必要に応じて「飲みニケーション」も必要…金融機関にも仲介業にもできない、「事業承継支援者」に求められる“ソフトな伴走力”とは

必要に応じて「飲みニケーション」も必要…金融機関にも仲介業にもできない、「事業承継支援者」に求められる“ソフトな伴走力”とは
(※画像はイメージです/PIXTA)

高齢化や後継者不足を背景に、日本では「廃業」を選ぶ企業が増えています。
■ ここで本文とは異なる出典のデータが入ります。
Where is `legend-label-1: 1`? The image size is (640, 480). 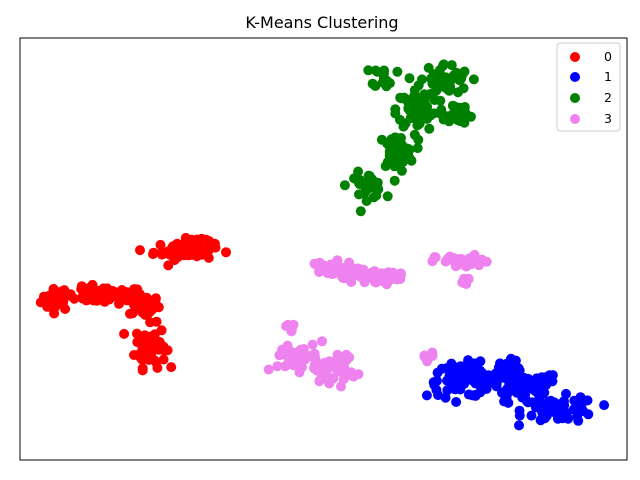
legend-label-1: 1 is located at coordinates (608, 76).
「廃業」にはネガティブな印象を持つ人も多いと思いますが、必ずしも「悪」ではありません。事業承継の現場では、将来性や業界構造を踏まえ、あえて廃業を選ぶことが合理的な場合もあります。本稿では、「事業承継支援者」へ向けて、事業承継支援者に求められる役割を整理して解説します。

「廃業」=すべてを無にすること、ではない

「廃業」という言葉にはネガティブな響きがあります。しかし、支援者としては、この認識を改める必要があるでしょう。

 

廃業とは、「事業を継続しないこと」、つまり、これまで利益を生み出してきた経営資源の組み合わせを解体することに過ぎません。ここで回避すべきは、廃業そのものではなく、「価値ある経営資源が消滅してしまうこと」です。

 

「経営資源の引き継ぎ」という選択肢も

たとえば、家具店が閉店する場合、店舗や在庫をそのまま廃棄してしまえば社会的損失になります。しかし、顧客リストや従業員、あるいは店舗物件だけでも他社へ引き継ぐことができれば、それは立派な「経営資源引き継ぎ」です。

 

事業を法人という「箱」ごと承継する必要はありません。特に従業員承継や第三者承継の場合、簿外債務のリスクや不要な資産(投資用不動産や過剰な内部留保)まで抱え込んでしまっては、後継者にとって大きな負担となります。

 

そのため、支援者としては承継前に不要資産を個人へ移転させたり、必要な事業だけを切り出して譲渡(事業譲渡)したりするスキームを提案・支援することが求められます。

 

日本経済全体でみれば、小規模事業者が乱立している状態よりも、経営資源が集約され、事業規模が拡大するほうが生産性は高まります。たとえば、従業員10人の会社が3社あるよりも、1社に統合されて30人規模になったほうが、間接コストの削減や営業効率の向上によって生産性は確実に上がります。その原資によって、賃上げやDX投資も可能になるでしょう。

 

支援者は、単に企業の存続を願うだけでなく、時としてM&Aや経営資源の引き継ぎを通じて、業界全体の再編と生産性向上を後押しする必要があるのです。